__Requirements__.
(a) In the coatings literature review, up to what operating temperature can phenolic epoxy be used?
(b) Say whether each statement agrees with the coatings literature review. Answer yes or no, and quote the words from the review that decide it. (i) The study of seawater piping components covered external as well as internal coatings. (ii) The book on coatings for pipes, valves, and actuators has a separate chapter on preparing the metal surface. (iii) The study on qualifying coatings against CUI gives a systematic algorithm for choosing a coating.
(c) Continue the coatings literature review from where it stops.

__Text__.

- - - -

A number of studies have been published in the last four years regarding the application of coatings to piping systems in the oil and gas sector. In a recent study, corrosion-resistant coatings for seawater piping components were examined [19]. The main study focus is on selection and application of internal coatings especially cemented carbide to prevent internal corrosion due to sea water flowing through the piping system [19]. In this study, there are two major limitations: first, it is limited to internal pitting corrosion rather than an external corrosion types, and as a consequence, it is limited to internal coatings rather than external coatings. In the other recent study, the focus is on the qualification of coatings used to prevent CUI [20]. During this study, it was determined that operating temperatures and thermal conditions play an important role in the selection of the proper coating [20]. Furthermore, various coating tests can be used to provide an indication of how the coating will perform in the real offshore environment [20]. As a result of this study, there are two major limitations: the first is that it is limited to CUI external corrosion type prevention and the second is that it does not provide any systematic approach or algorithm for selecting the appropriate coating based on various parameters such as operating temperatures. Another paper discusses the use of epoxy coatings such as phenolic epoxy to prevent CUI [21]. According to the paper, phenolic epoxy can be used up to 200 °C operating temperatures and adverse experiences have been reported regarding cracking and failure of phenolic epoxy [21, 22]. In this study, however, a major gap exists in providing a novel coating selection approach that can be applied to offshore oil and gas valves [23]. There has been a book published by the present author on coatings for pipes, valves, and actuators. The book examines the external types of corrosion as well as coating defects and systems applicable to piping and valves primarily in offshore environments. A separate chapter is devoted to preparing the surface of metal so that the coating adheres sufficiently to prevent premature failure of the coating. However, the book does not provide a systematic method for selecting the most appropriate coating based on various factors, including the material of the valves, the operating temperature, and the presence of insulation.

Based on the literature review, this paragraph summarizes what is known about the types and selection of coatings for corrosion prevention, as well as identifies gaps. According to the literature review in the previous paragraph, the following information is known:

  • Application of corrosion-resistant coatings to piping systems in seawater to prevent pitting corrosion and CLSCC.

  • Testing and qualification of coatings in accordance with various American Society of Test and Material (ASTM) standards for the prevention of CUI.

  • An important consideration when selecting a coating system is the operating temperature.

  • Using phenolic epoxy coatings to prevent CUI and cracking is a very common failure mode of this type of coating [24, 25].

  • It is essential to prepare the surface of the metal substrate before applying a coating in order to prevent premature failure of the coating. In preparation, cleanliness and smoothness are important factors [23, 26].

- - - -

__Data__.
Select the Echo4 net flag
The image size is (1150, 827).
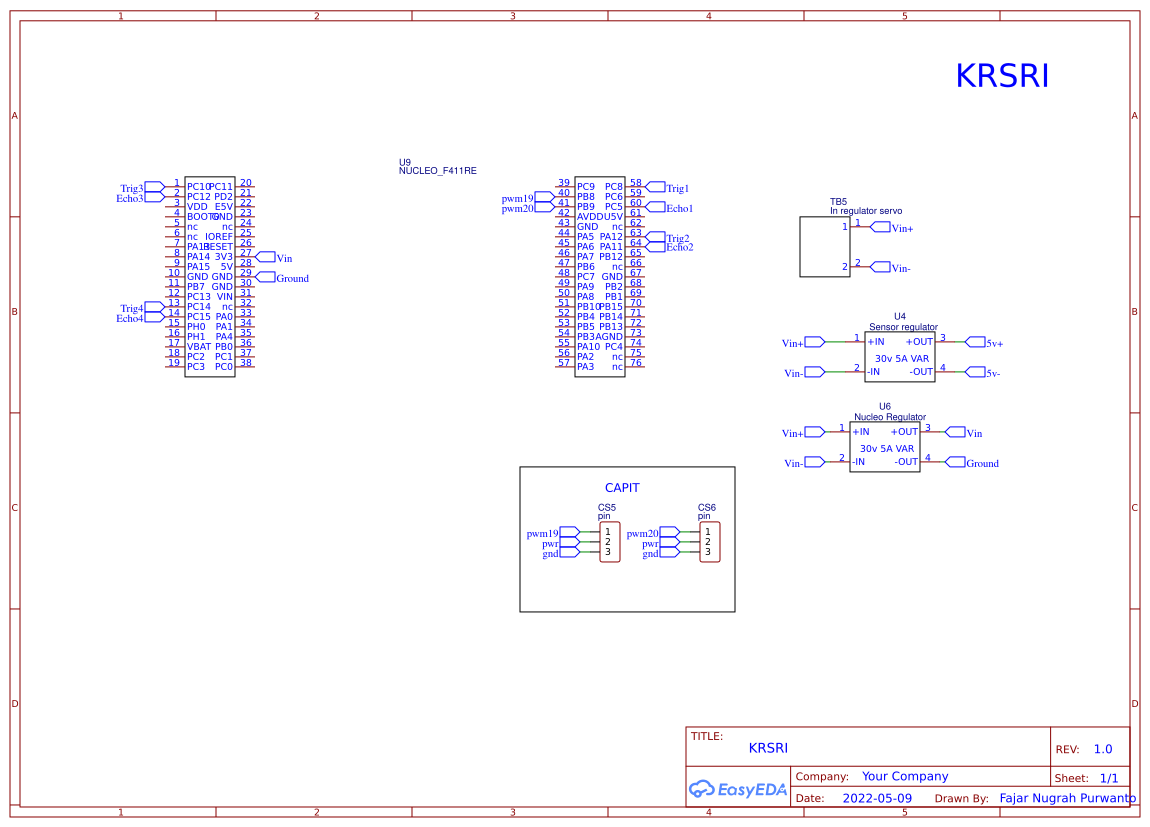[x=154, y=317]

- - - -

__Final answers__.
(a) Up to 200 °C.

(b)
(i) No: "it is limited to internal coatings rather than external coatings."
(ii) Yes: "A separate chapter is devoted to preparing the surface of metal so that the coating adheres sufficiently to prevent premature failure of the coating."
(iii) No: "it does not provide any systematic approach or algorithm for selecting the appropriate coating based on various parameters such as operating temperatures."

(c)
As a result of the gaps identified, the following points have been highlighted:

  • Coating systems that are applicable to valves in the offshore oil and gas industry.

  • The application and limitations of each type of coating for industrial valves.

  • How to select the best coating for offshore valves to prevent corrosion?

  • How can one develop a chart for the selection of offshore valve coatings based on various parameters such as the type of valve material, the operating temperature, and the presence of insulation?

2.3 Motivation

This study is mainly motivated by the desire to prevent the negative consequences associated with external corrosion of offshore valves. The industrial valve is an important component of the piping system as it allows fluids to be stopped, started, and controlled. Additionally, some industrial valves have safety functions designed to prevent overpressure scenarios in the equipment and pipes [27,28,29]. The failure of valves due to corrosion or any other reason can put the plant’s safety and reliability at risk. In addition, taking the necessary steps to prevent valve corrosion can help to ensure that a piping system is functioning properly and is free from costly damages caused by corrosion. It is possible for the piping to fail due to the valve, resulting in production loss, fluid assurance problems, and transportation issues.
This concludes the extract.